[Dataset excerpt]
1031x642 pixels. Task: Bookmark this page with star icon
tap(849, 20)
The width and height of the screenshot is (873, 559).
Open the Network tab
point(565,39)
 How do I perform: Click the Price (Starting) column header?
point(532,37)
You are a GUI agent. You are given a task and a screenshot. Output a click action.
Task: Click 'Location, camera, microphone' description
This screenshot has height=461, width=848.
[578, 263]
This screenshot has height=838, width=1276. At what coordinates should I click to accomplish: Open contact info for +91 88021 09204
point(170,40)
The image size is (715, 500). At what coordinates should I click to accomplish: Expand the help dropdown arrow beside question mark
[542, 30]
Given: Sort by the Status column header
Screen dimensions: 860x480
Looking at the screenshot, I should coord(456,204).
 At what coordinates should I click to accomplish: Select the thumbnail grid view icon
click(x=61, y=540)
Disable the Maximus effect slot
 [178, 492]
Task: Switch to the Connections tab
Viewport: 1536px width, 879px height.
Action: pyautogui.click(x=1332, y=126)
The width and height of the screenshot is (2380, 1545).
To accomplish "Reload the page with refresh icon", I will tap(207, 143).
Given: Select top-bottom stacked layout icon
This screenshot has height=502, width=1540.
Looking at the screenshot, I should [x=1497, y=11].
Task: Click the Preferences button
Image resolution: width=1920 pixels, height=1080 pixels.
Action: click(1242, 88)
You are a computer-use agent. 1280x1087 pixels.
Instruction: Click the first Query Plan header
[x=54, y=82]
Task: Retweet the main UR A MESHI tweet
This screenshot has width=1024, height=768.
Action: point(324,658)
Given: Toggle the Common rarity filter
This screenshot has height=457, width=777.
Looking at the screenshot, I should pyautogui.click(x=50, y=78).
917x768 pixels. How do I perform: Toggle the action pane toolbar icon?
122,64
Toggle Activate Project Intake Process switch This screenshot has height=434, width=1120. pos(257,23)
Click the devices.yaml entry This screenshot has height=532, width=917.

▶ [WHAT THE EXERCISE ASKS] Reproduce all of the records above, switching "Toggle" to "Switch" wherever it occurs and leaving everything else unchanged.

▶ [RESULT FOR THIS TASK]
1031x642 pixels. Task: Bookmark this page with star icon
tap(849, 20)
The width and height of the screenshot is (873, 559).
Open the Network tab
point(565,39)
 How do I perform: Click the Price (Starting) column header?
point(532,37)
You are a GUI agent. You are given a task and a screenshot. Output a click action.
Task: Click 'Location, camera, microphone' description
This screenshot has height=461, width=848.
[578, 263]
This screenshot has height=838, width=1276. At what coordinates should I click to accomplish: Open contact info for +91 88021 09204
point(170,40)
The image size is (715, 500). At what coordinates should I click to accomplish: Expand the help dropdown arrow beside question mark
[542, 30]
Given: Sort by the Status column header
Screen dimensions: 860x480
Looking at the screenshot, I should coord(456,204).
 At what coordinates should I click to accomplish: Select the thumbnail grid view icon
click(x=61, y=540)
Disable the Maximus effect slot
 [178, 492]
Task: Switch to the Connections tab
Viewport: 1536px width, 879px height.
Action: pyautogui.click(x=1332, y=126)
The width and height of the screenshot is (2380, 1545).
To accomplish "Reload the page with refresh icon", I will tap(207, 143).
Given: Select top-bottom stacked layout icon
This screenshot has height=502, width=1540.
Looking at the screenshot, I should [x=1497, y=11].
Task: Click the Preferences button
Image resolution: width=1920 pixels, height=1080 pixels.
Action: click(1242, 88)
You are a computer-use agent. 1280x1087 pixels.
Instruction: Click the first Query Plan header
[x=54, y=82]
Task: Retweet the main UR A MESHI tweet
This screenshot has width=1024, height=768.
Action: point(324,658)
Given: Switch the Common rarity filter
This screenshot has height=457, width=777.
Looking at the screenshot, I should pyautogui.click(x=50, y=78).
917x768 pixels. How do I perform: Switch the action pane toolbar icon?
122,64
Switch Activate Project Intake Process switch This screenshot has height=434, width=1120. pos(257,23)
Click the devices.yaml entry This screenshot has height=532, width=917.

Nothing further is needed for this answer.